BigQuery query sample using Github Data Challenge's data

Since BigQuery is now available to the public, here's a sample query for analysing Github Data Challenge's data. I actually just edited a sample query in Google's official BigQuery page. I am not 100% certain this query is right in counting the language, and feel free to comment if it is wrong.

Make sure you load up the data by Switch to Project->Display Project and enter "githubarchive".

The query below will count how many repository's languages were in Perl.

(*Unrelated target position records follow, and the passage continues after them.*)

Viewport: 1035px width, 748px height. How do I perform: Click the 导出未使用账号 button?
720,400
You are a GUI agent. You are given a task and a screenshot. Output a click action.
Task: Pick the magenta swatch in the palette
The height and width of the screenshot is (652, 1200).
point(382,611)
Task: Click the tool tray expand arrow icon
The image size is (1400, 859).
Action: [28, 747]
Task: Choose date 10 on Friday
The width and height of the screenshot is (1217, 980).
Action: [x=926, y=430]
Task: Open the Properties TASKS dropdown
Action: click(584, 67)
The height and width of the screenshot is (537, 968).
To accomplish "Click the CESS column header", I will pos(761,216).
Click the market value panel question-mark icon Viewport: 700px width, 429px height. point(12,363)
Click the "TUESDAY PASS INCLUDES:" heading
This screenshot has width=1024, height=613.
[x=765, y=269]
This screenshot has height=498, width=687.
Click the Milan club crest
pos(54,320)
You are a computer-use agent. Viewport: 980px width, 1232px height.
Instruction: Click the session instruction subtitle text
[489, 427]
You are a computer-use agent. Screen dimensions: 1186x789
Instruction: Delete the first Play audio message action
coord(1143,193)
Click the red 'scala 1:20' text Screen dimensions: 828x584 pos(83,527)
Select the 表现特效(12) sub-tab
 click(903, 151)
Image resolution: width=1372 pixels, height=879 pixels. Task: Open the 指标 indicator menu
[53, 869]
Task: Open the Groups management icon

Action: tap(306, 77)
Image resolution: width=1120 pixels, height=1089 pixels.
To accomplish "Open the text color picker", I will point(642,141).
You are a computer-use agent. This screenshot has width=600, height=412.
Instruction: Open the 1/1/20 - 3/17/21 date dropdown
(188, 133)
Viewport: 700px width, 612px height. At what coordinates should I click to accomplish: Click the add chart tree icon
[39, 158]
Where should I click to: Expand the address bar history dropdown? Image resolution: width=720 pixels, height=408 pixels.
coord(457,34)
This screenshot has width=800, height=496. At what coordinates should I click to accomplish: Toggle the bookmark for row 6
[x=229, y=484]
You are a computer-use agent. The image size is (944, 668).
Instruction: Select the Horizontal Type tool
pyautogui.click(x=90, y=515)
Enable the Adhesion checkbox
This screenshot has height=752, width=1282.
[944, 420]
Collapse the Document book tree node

select repository_language, COUNT(repository_language) as count
  FROM githubarchive:github.timeline
  WHERE (REGEXP_MATCH(repository_language,r'Perl'))
  GROUP BY repository_language

BigQueryが一般に公開されたので、Github Data Challengeのデータで簡単なサンプルクエリを作りました。参考になれば嬉しいです。(BigQueryのオフィシャルサイトに出ているサンプルクエリを少し修正しただけですが。)


最初にSwitch to Project->Display Projectで"githubarchive"とタイプしてGithubのデータをロードしてください。


select repository_language, COUNT(repository_language) as count
  FROM githubarchive:github.timeline
  WHERE (REGEXP_MATCH(repository_language,r'Perl'))
  GROUP BY repository_language


select repository_language, COUNT(repository_language) as count
  FROM githubarchive:github.timeline
  WHERE (REGEXP_MATCH(repository_language,r'Go'))
  GROUP BY repository_language


1 Go 15179
2 Gosu 109